Solutions I attempted by order of my personal preference

1 - Divide movements by axis

My current one, and I think I will continue my game with it. But be sure to check what I call Phantom AABB if you need a quick solution without having to modify a lot your current design.

My game world has very simple physics. There is no concept of forces (yet), only displacement. Gravity is a constant displacement to down. No acceleration (yet).

Displacement are applied by axis. And in this consist this first solution.

Each game frame:

player.moves.y += gravity;
player.moves.x += move_x;

move_x is set according to input processing, if not arrow key pressed then move_x = 0. Vales below zero mean left, otherwise to the right.

Process all other moving sprites and decide the values of their "moves" component, they have the "moves" component too.

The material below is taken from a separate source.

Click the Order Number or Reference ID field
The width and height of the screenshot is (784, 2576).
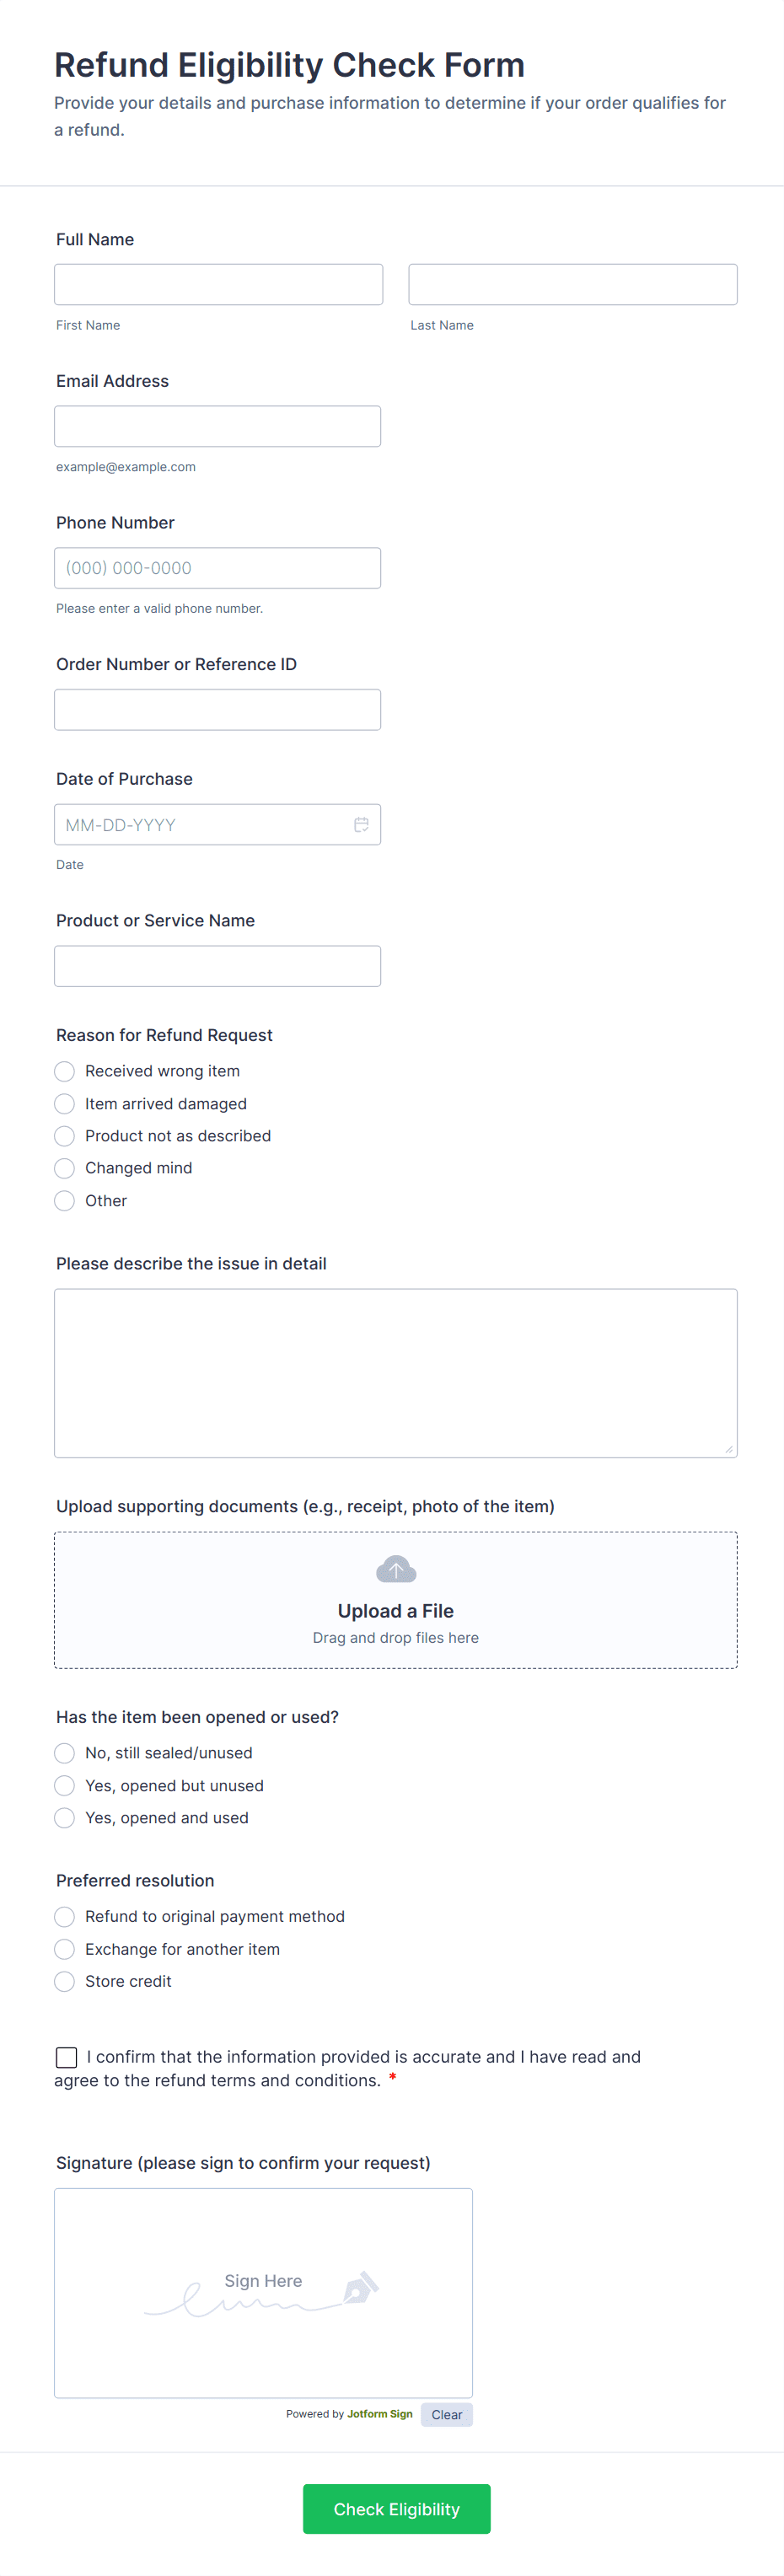tap(217, 709)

Note: after collision detection and response, the move component must be set to zero, both x and y properties, because the next tick the gravity will be added again. If you not reset, you will end with a moves.y of two times the desired gravity, and in the next tick it will be three times.

Then enter the displacement applying and collision detection code.

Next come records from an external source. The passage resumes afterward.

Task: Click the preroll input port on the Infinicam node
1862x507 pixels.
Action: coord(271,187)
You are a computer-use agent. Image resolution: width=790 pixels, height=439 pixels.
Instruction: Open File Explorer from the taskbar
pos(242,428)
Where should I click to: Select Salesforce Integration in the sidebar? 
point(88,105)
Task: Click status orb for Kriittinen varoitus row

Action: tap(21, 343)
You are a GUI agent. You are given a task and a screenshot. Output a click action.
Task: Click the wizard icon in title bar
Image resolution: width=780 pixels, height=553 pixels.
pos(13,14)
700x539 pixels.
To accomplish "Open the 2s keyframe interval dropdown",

The moves component is not really the current position of the sprite. The sprite has not moved yet even if moves.x or y changed. The "moves" component is a way to save displacement to be applied to sprite position in the correct part of the game loop.

Process first the y axis (moves.y). Apply moves.y to sprite.position.y. Then apply AABB method to see if the moving sprite being processed is overlapping a platform AABB (you already understood how to do this). If it overlaps then move the sprite back in the y axis by applying penetration.y. Yes, as opposed to my other answer, now this move evolved method ignores the penetration.x, for this step of the process. And we use the penetration.y even if it is greater than penetration.x, we aren't even checking for it.

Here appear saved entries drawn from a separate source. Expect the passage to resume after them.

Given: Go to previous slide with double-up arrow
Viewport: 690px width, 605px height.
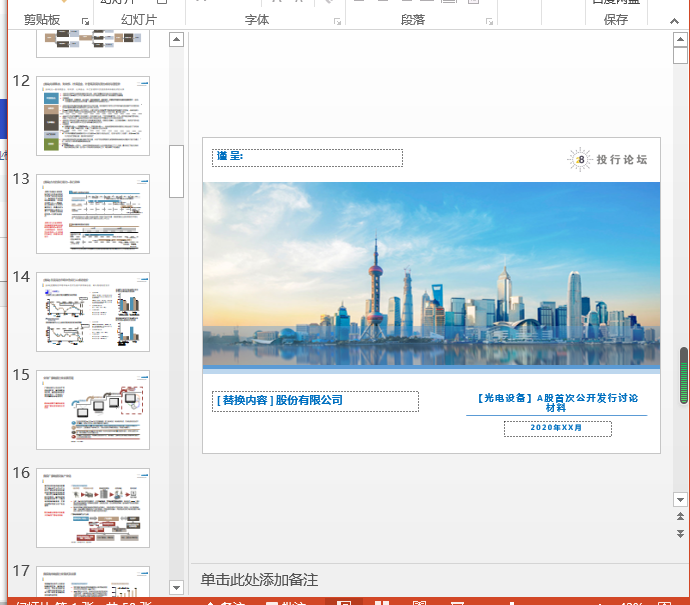Looking at the screenshot, I should 681,515.
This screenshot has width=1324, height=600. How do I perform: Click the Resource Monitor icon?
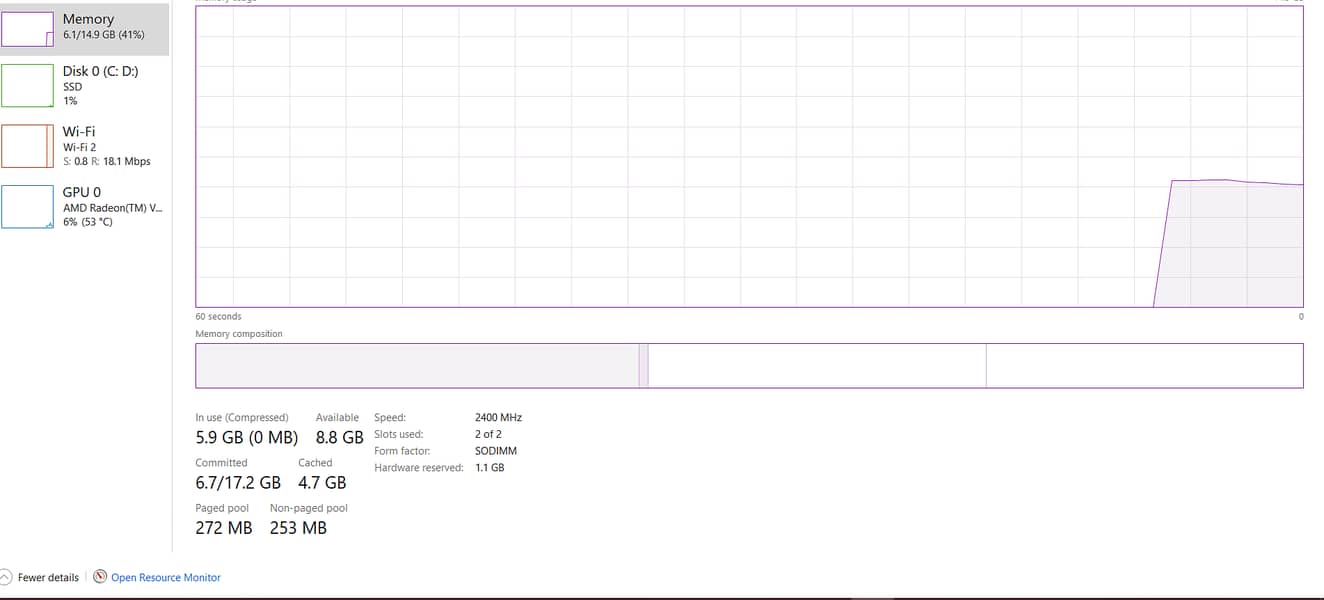point(100,577)
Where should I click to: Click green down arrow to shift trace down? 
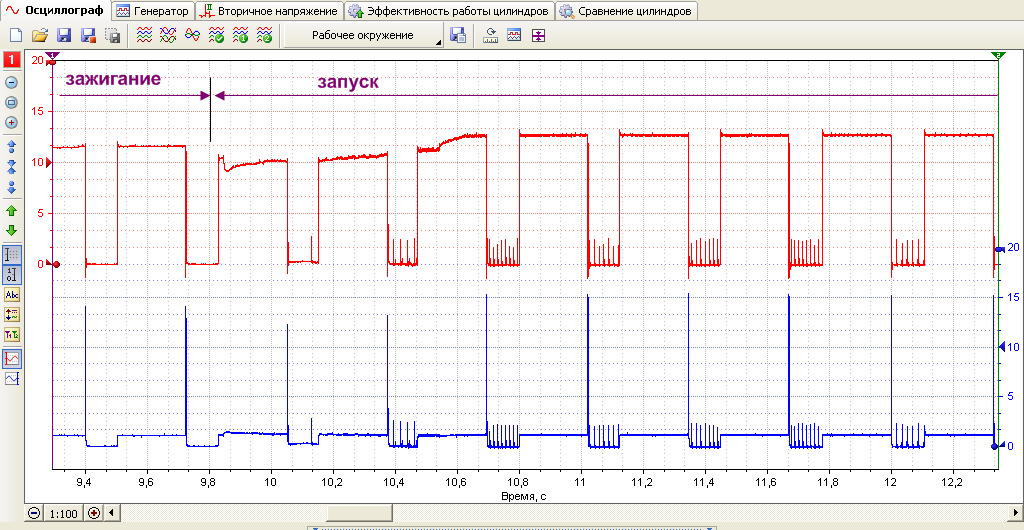click(11, 230)
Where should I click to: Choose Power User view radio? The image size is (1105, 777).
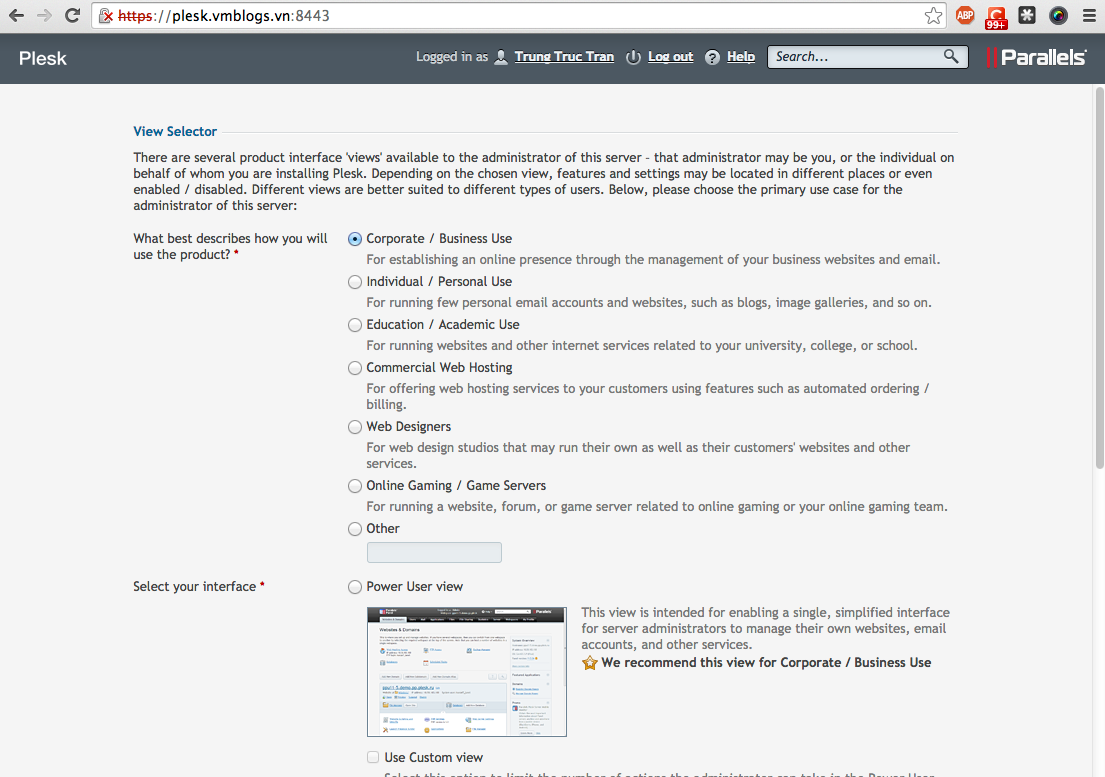(355, 587)
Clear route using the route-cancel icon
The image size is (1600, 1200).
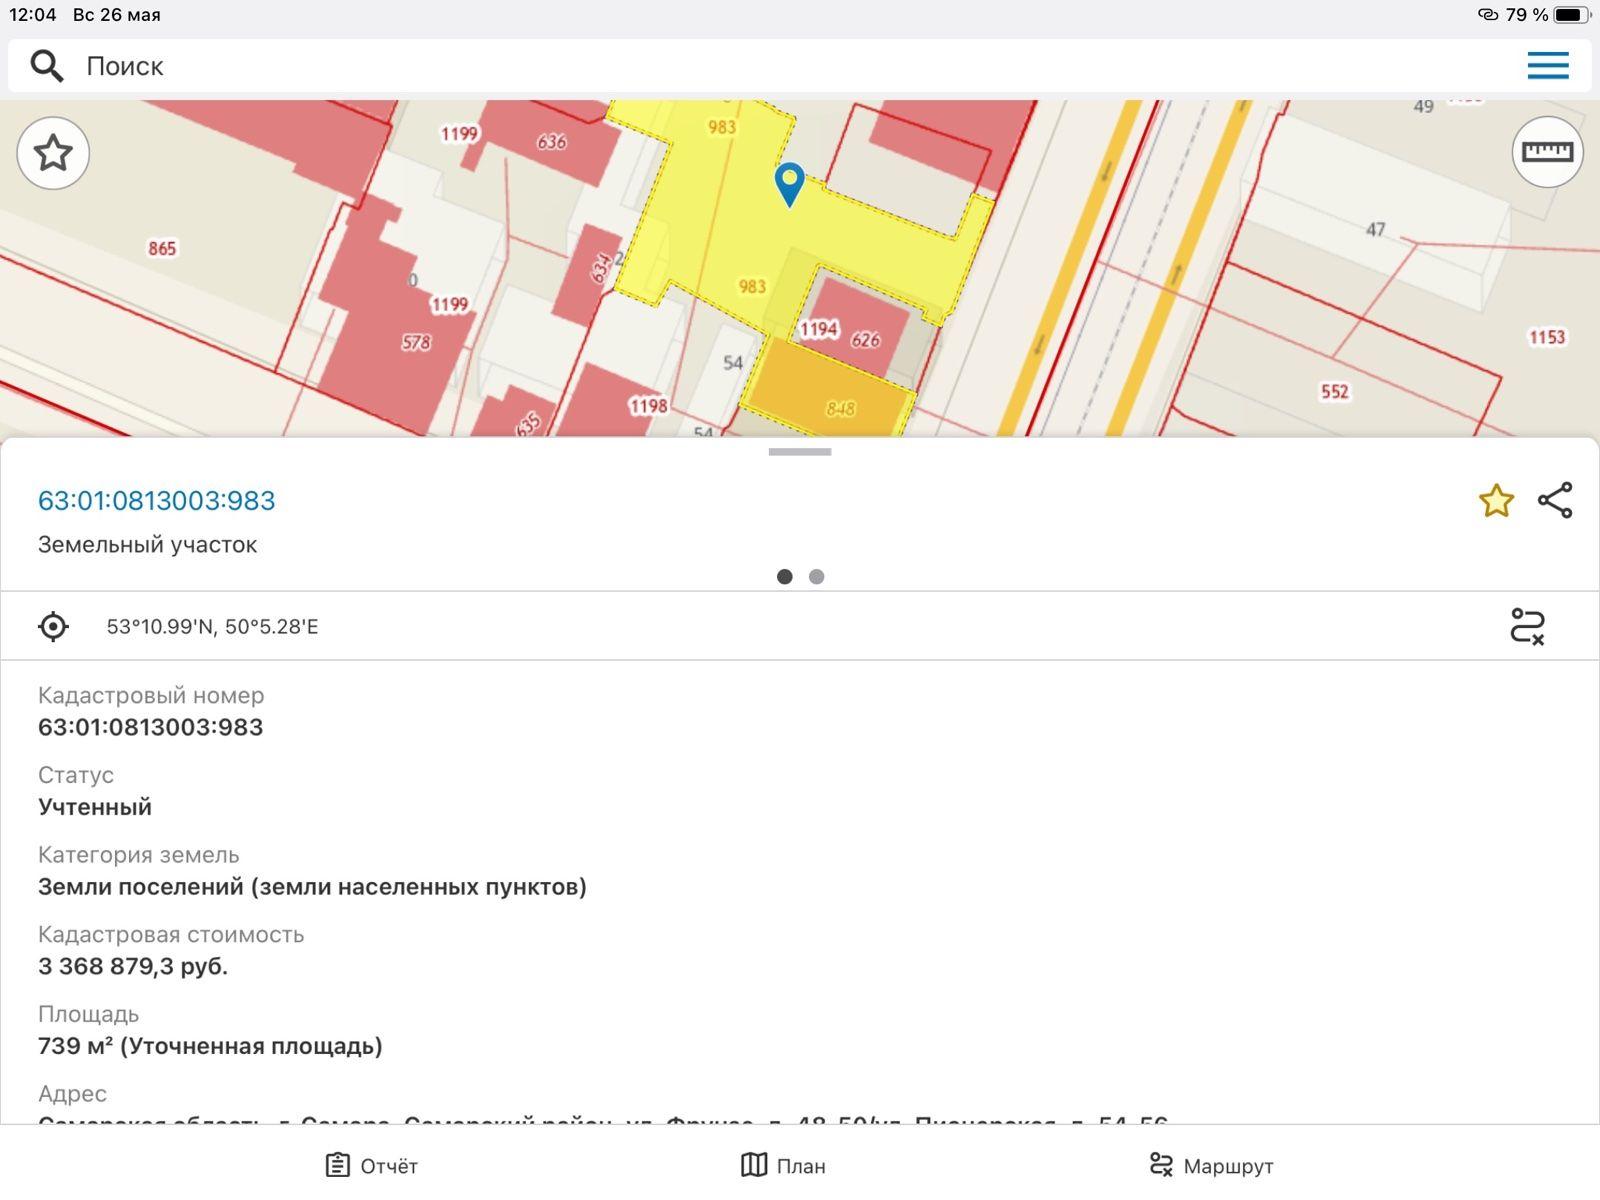(1527, 627)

Then process the x axis (moves.x). Apply moves.x to sprite.position.x. And do the opposite than before. You will move the sprite only in the horizontal axis this time by applying penetration.x. As before, you don't care if penetration.x is less or greater than penetration.y.

The concept here, is that if the sprite is not moving, and was initially not colliding, then it will remain like that in the next frame (sprite.moves.x and y are zero). The special case where another game object magically teleports to a position that overlaps the sprite begin processed is something I will handle later.

When a sprite begin to move. If it moving only in the x axis, then we are only interested if it penetrates something by the left or the right. As the sprite is not moving down, and we know this because the y property of the moves component is zero, we don't even check the calculated value for the penetration.y, we only see at penetration.x. If penetration exist in the axis of movement, we apply correction, otherwise we simply let the sprite move.

What about diagonal displacement, not necessarily in a 45 degrees angle?

The proposed system can handle it. You only need to process each axis separately. During your simulation. Different forces are applied to the sprite. Even if your engine does not understand forces yet. These forces translates to an arbitrary displacement in the 2D plane, this displacement is a 2D vector in any direction and of any length. From this vector you can extract the y axis and the x axis.

What to do if the displacement vector is too large?

You don't want this:

|
|
|
|
|
|
|
|_ _ _ _ _ _ _ _ _

As our new moves applying logic process an axis first and then the other, a large displacement may end being saw by the collision code like a big L, this won't correctly detect collisions with objects that are intersecting your displacement vector.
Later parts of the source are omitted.